→ **INSTRUCTIONS FOR THE TASK**
This exercise calls for the whole listing to be given again exactly, without images.

→ **DATA RECORDS**
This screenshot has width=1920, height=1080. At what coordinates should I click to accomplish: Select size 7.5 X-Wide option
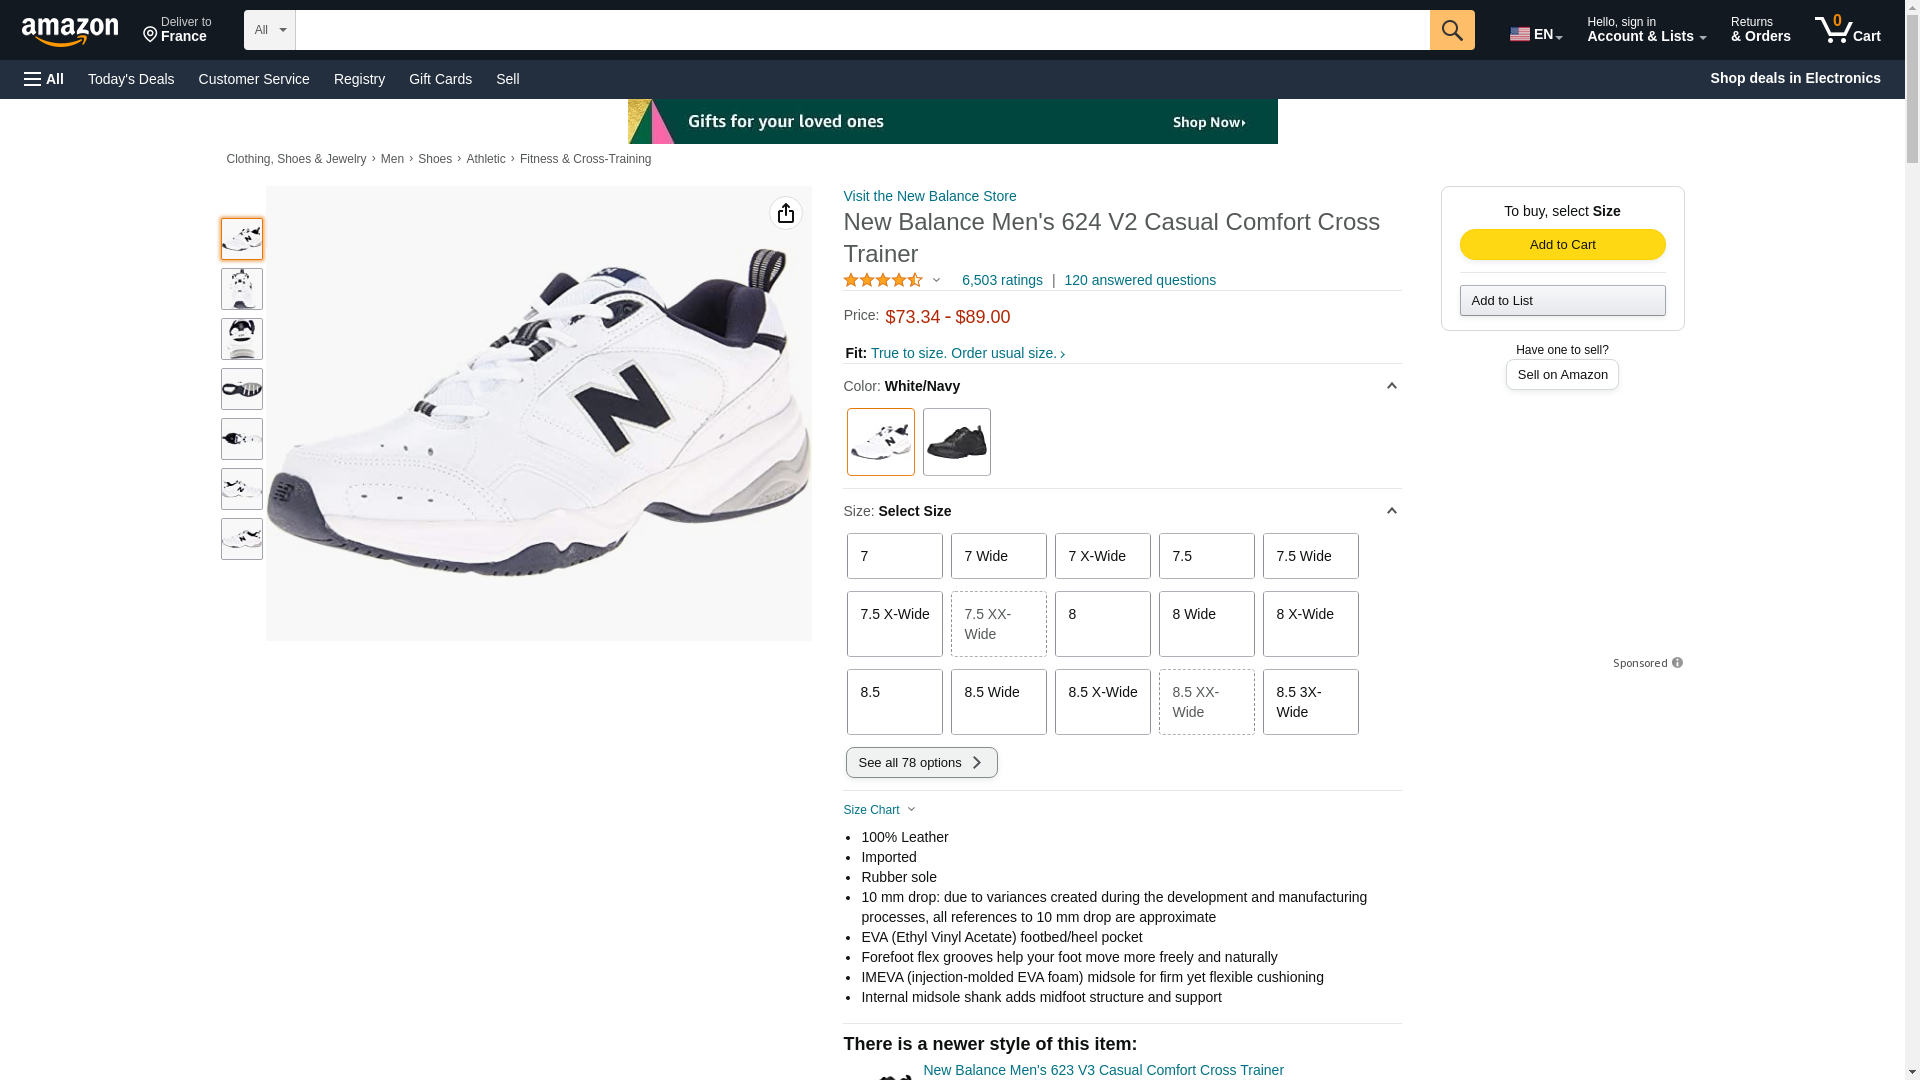pyautogui.click(x=894, y=623)
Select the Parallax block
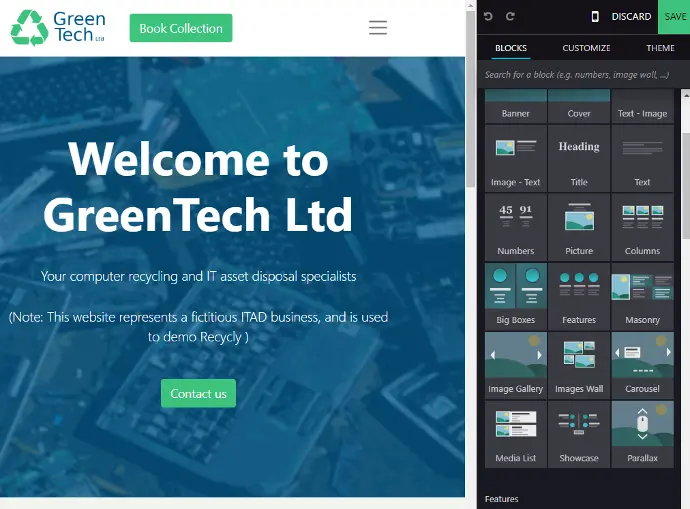690x509 pixels. (642, 433)
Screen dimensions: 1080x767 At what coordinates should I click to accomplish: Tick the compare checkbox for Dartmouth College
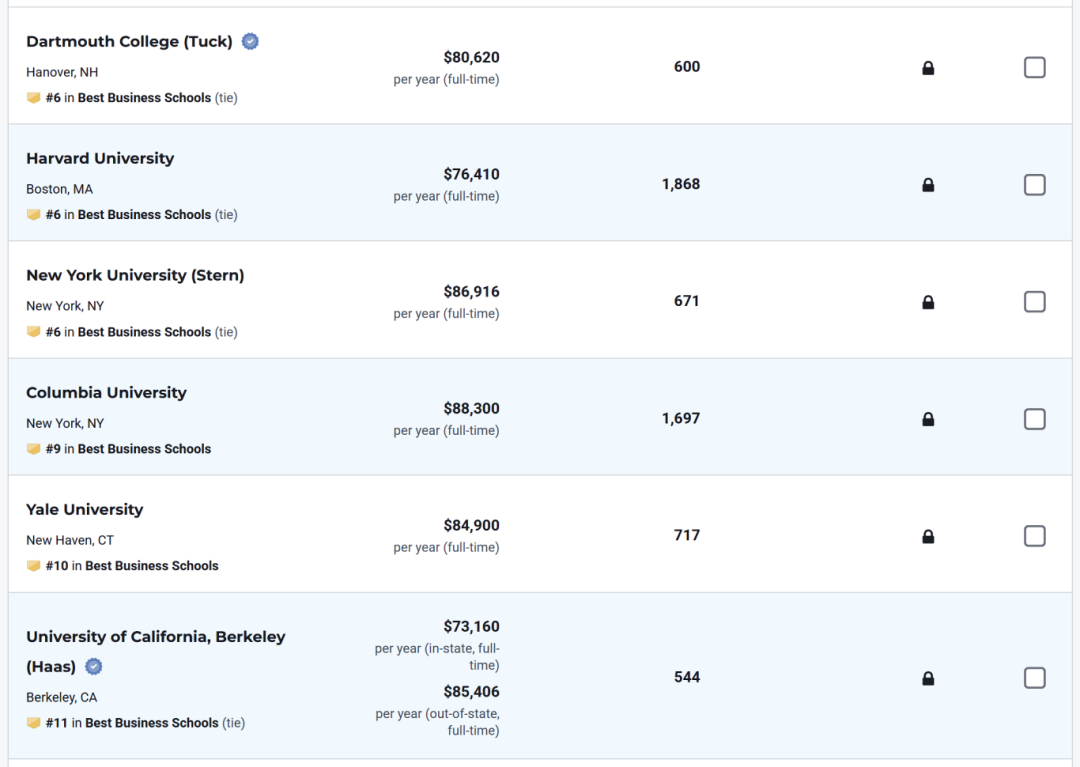(x=1035, y=67)
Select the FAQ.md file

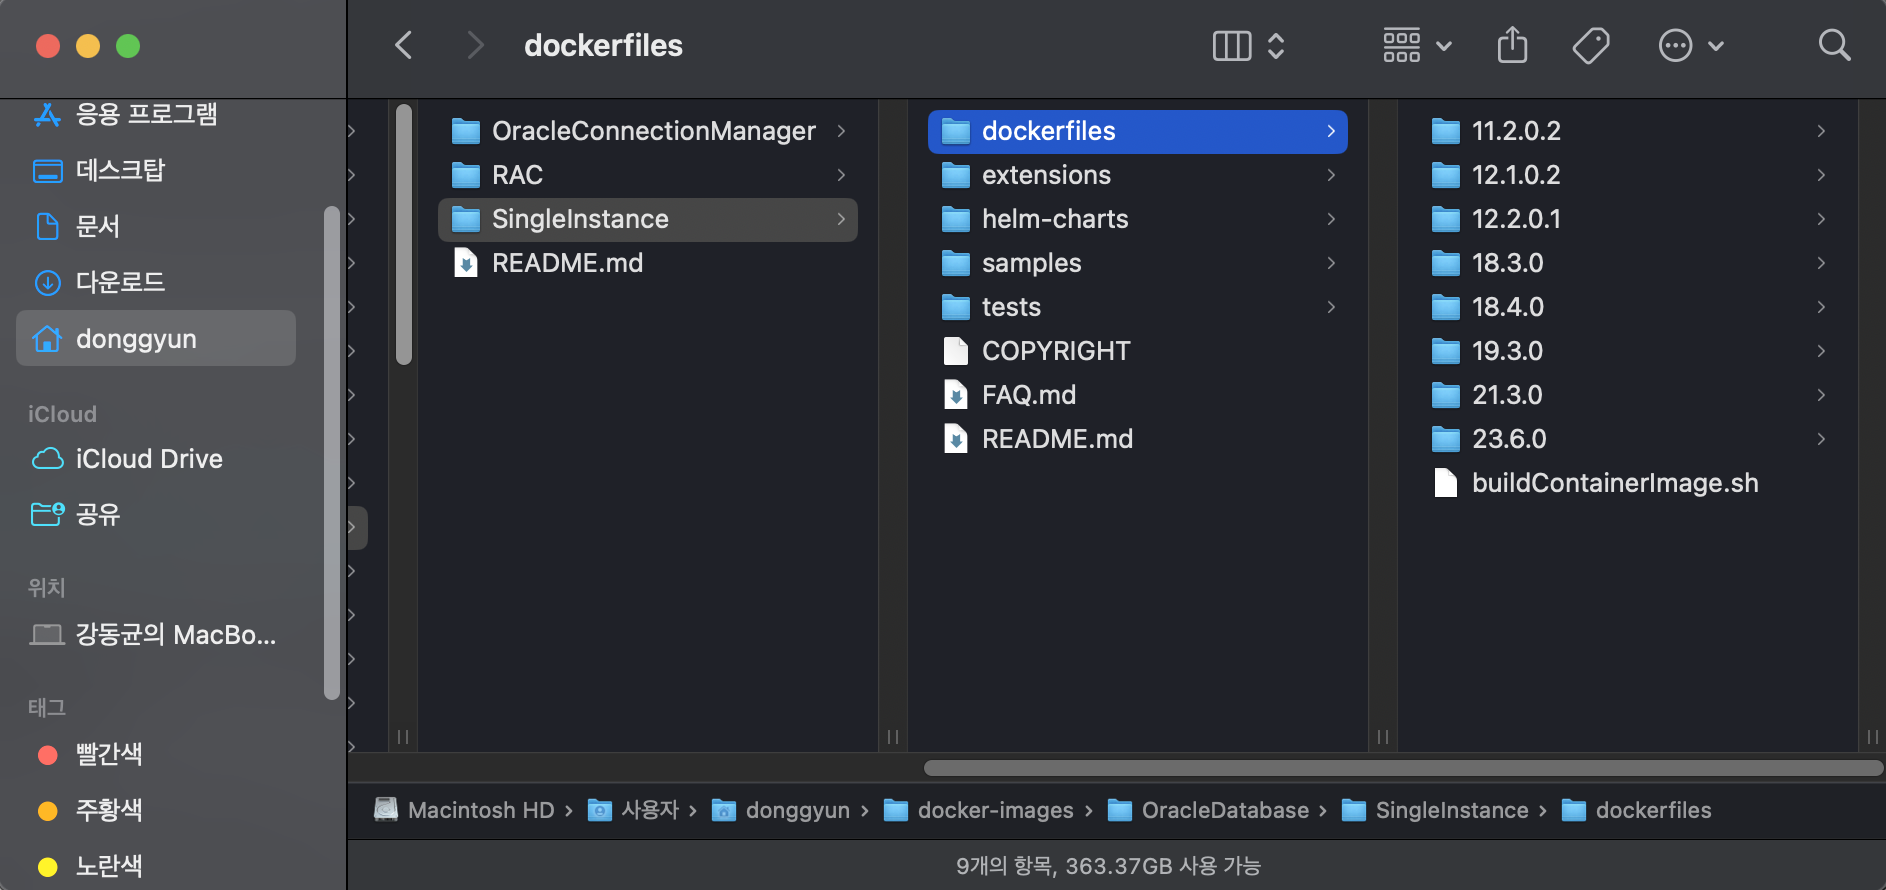point(1028,395)
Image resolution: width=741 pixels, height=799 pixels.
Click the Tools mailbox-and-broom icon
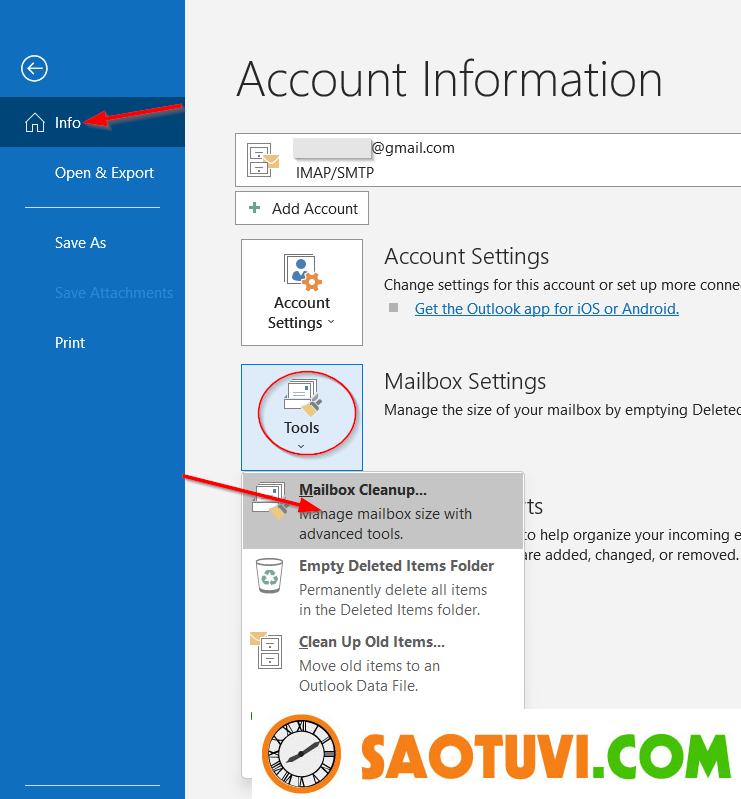(x=301, y=398)
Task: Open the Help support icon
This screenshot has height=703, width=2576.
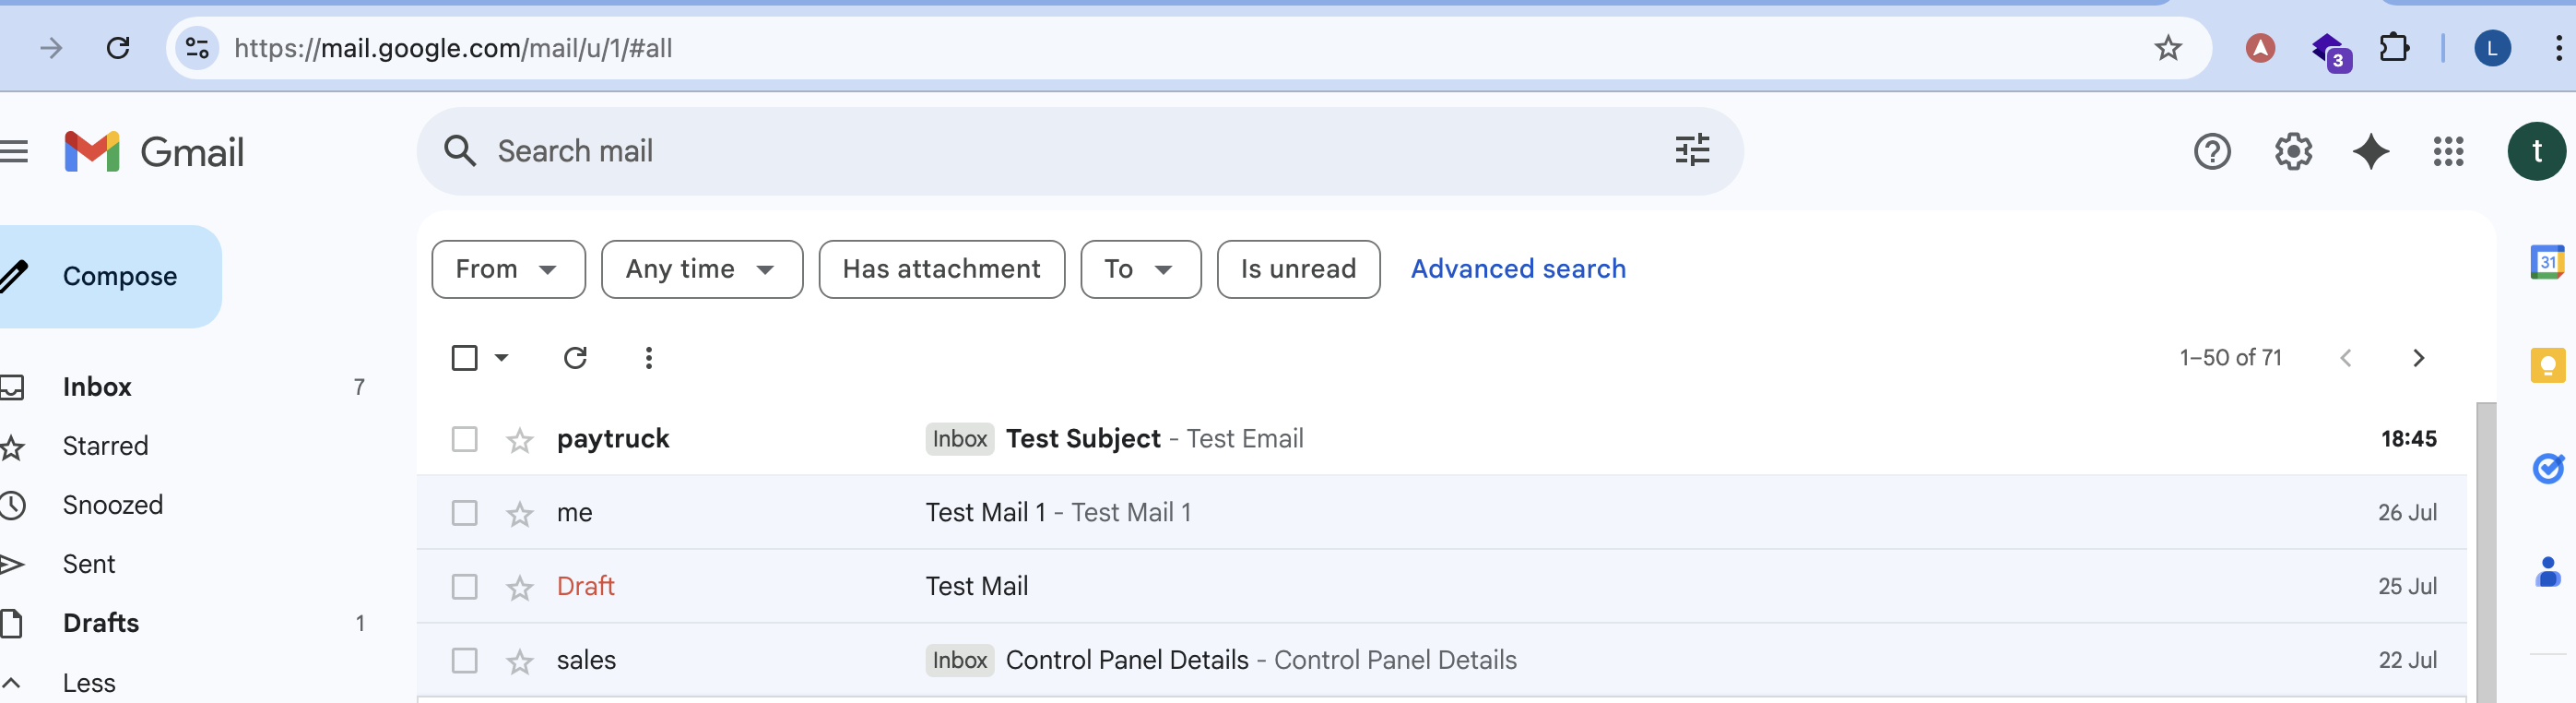Action: [2212, 152]
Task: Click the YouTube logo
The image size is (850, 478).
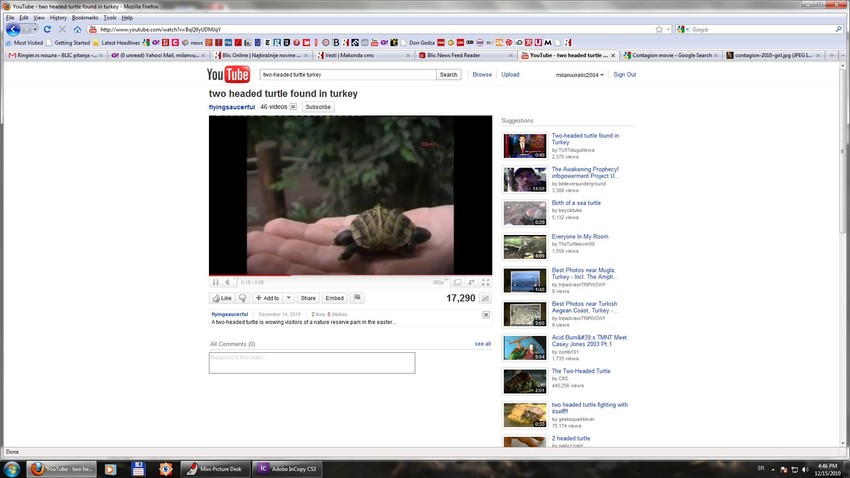Action: click(228, 75)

→ **YOUR SOLUTION**
This screenshot has width=1920, height=1080. At what coordinates should I click to accomplish: Select size 7.5 X-Wide option
pyautogui.click(x=894, y=623)
Select the Parallax block
690x509 pixels. (642, 433)
Screen dimensions: 1080x767 At what coordinates should I click to accomplish: Tick the compare checkbox for Dartmouth College
(x=1035, y=67)
Select the FAQ.md file

point(1028,395)
Image resolution: width=741 pixels, height=799 pixels.
Click the Tools mailbox-and-broom icon
(x=301, y=398)
Task: Open the Help support icon
This screenshot has height=703, width=2576.
Action: [2212, 152]
Task: Click the YouTube logo
The image size is (850, 478).
Action: click(228, 75)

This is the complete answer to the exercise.